**WHAT THE TASK ASKS**: Write out the data again in full, keeping every character the same.
**** PROVIDED DATA ****
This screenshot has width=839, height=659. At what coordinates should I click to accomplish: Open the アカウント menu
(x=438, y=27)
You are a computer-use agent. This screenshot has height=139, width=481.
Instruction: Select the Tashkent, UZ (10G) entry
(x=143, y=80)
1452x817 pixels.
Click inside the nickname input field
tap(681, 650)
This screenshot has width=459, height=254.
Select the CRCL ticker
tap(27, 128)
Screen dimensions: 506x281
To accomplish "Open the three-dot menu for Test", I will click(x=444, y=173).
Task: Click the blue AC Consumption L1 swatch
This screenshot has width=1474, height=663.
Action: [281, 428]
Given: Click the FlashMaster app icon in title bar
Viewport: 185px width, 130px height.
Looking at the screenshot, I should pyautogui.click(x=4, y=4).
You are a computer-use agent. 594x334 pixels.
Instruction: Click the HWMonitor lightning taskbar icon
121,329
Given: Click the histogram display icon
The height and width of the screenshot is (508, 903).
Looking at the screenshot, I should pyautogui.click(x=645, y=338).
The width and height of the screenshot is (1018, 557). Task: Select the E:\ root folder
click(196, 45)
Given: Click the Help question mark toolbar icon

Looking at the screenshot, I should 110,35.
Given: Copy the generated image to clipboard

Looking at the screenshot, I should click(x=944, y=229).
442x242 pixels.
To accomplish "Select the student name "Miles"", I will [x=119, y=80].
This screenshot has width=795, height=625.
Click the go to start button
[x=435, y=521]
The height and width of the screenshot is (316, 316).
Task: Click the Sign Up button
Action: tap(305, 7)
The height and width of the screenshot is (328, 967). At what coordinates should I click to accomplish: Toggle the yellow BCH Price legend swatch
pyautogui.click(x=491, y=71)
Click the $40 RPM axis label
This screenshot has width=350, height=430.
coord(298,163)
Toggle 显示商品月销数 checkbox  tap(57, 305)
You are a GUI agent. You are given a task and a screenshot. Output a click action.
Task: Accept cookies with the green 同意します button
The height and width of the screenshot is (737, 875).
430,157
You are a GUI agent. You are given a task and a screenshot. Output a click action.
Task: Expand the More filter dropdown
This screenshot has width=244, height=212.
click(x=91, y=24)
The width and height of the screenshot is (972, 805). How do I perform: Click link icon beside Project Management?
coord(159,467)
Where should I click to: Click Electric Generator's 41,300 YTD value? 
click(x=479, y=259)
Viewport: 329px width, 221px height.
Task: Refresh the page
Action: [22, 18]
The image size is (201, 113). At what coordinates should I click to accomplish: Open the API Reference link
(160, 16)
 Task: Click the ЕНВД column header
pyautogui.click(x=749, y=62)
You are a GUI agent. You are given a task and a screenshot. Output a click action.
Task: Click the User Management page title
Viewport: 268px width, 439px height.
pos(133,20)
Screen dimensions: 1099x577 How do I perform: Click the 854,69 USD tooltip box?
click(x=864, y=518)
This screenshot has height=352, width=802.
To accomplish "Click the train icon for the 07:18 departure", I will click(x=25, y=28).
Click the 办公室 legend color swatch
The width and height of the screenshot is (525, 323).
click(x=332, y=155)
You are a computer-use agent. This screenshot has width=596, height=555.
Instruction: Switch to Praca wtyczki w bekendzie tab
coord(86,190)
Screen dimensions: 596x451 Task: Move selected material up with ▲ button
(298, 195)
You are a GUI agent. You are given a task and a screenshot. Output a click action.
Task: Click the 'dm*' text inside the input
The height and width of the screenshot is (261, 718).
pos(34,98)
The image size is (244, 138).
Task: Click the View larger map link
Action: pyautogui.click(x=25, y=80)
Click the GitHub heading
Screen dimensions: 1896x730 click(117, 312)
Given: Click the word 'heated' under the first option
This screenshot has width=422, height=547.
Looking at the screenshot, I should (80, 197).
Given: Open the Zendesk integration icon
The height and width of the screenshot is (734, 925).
****
**WRITTEN REPLY**:
This screenshot has width=839, height=659. At what coordinates should I click to accomplish: Open the アカウント menu
(x=438, y=27)
You are a computer-use agent. This screenshot has height=139, width=481.
Instruction: Select the Tashkent, UZ (10G) entry
(x=143, y=80)
1452x817 pixels.
Click inside the nickname input field
tap(681, 650)
This screenshot has width=459, height=254.
Select the CRCL ticker
tap(27, 128)
Screen dimensions: 506x281
To accomplish "Open the three-dot menu for Test", I will click(x=444, y=173).
Task: Click the blue AC Consumption L1 swatch
This screenshot has width=1474, height=663.
Action: [281, 428]
Given: Click the FlashMaster app icon in title bar
Viewport: 185px width, 130px height.
Looking at the screenshot, I should pyautogui.click(x=4, y=4).
You are a computer-use agent. 594x334 pixels.
Instruction: Click the HWMonitor lightning taskbar icon
121,329
Given: Click the histogram display icon
The height and width of the screenshot is (508, 903).
Looking at the screenshot, I should pyautogui.click(x=645, y=338).
The width and height of the screenshot is (1018, 557). Task: Select the E:\ root folder
click(196, 45)
Given: Click the Help question mark toolbar icon

Looking at the screenshot, I should 110,35.
Given: Copy the generated image to clipboard

Looking at the screenshot, I should click(x=944, y=229).
442x242 pixels.
To accomplish "Select the student name "Miles"", I will [x=119, y=80].
This screenshot has width=795, height=625.
Click the go to start button
[x=435, y=521]
The height and width of the screenshot is (316, 316).
Task: Click the Sign Up button
Action: tap(305, 7)
The height and width of the screenshot is (328, 967). At what coordinates should I click to accomplish: Toggle the yellow BCH Price legend swatch
pyautogui.click(x=491, y=71)
Click the $40 RPM axis label
This screenshot has width=350, height=430.
coord(298,163)
Toggle 显示商品月销数 checkbox  tap(57, 305)
You are a GUI agent. You are given a task and a screenshot. Output a click action.
Task: Accept cookies with the green 同意します button
The height and width of the screenshot is (737, 875).
430,157
You are a GUI agent. You are given a task and a screenshot. Output a click action.
Task: Expand the More filter dropdown
This screenshot has width=244, height=212.
click(x=91, y=24)
The width and height of the screenshot is (972, 805). How do I perform: Click link icon beside Project Management?
coord(159,467)
Where should I click to: Click Electric Generator's 41,300 YTD value? 
click(x=479, y=259)
Viewport: 329px width, 221px height.
Task: Refresh the page
Action: [22, 18]
The image size is (201, 113). At what coordinates should I click to accomplish: Open the API Reference link
(160, 16)
 Task: Click the ЕНВД column header
pyautogui.click(x=749, y=62)
You are a GUI agent. You are given a task and a screenshot. Output a click action.
Task: Click the User Management page title
Viewport: 268px width, 439px height.
pos(133,20)
Screen dimensions: 1099x577 How do I perform: Click the 854,69 USD tooltip box?
click(x=864, y=518)
This screenshot has height=352, width=802.
To accomplish "Click the train icon for the 07:18 departure", I will click(x=25, y=28).
Click the 办公室 legend color swatch
The width and height of the screenshot is (525, 323).
click(x=332, y=155)
You are a computer-use agent. This screenshot has width=596, height=555.
Instruction: Switch to Praca wtyczki w bekendzie tab
coord(86,190)
Screen dimensions: 596x451 Task: Move selected material up with ▲ button
(298, 195)
You are a GUI agent. You are given a task and a screenshot. Output a click action.
Task: Click the 'dm*' text inside the input
The height and width of the screenshot is (261, 718).
pos(34,98)
The image size is (244, 138).
Task: Click the View larger map link
Action: pyautogui.click(x=25, y=80)
Click the GitHub heading
Screen dimensions: 1896x730 click(117, 312)
Given: Click the word 'heated' under the first option
This screenshot has width=422, height=547.
Looking at the screenshot, I should (80, 197).
Given: Open the Zendesk integration icon
The height and width of the screenshot is (734, 925).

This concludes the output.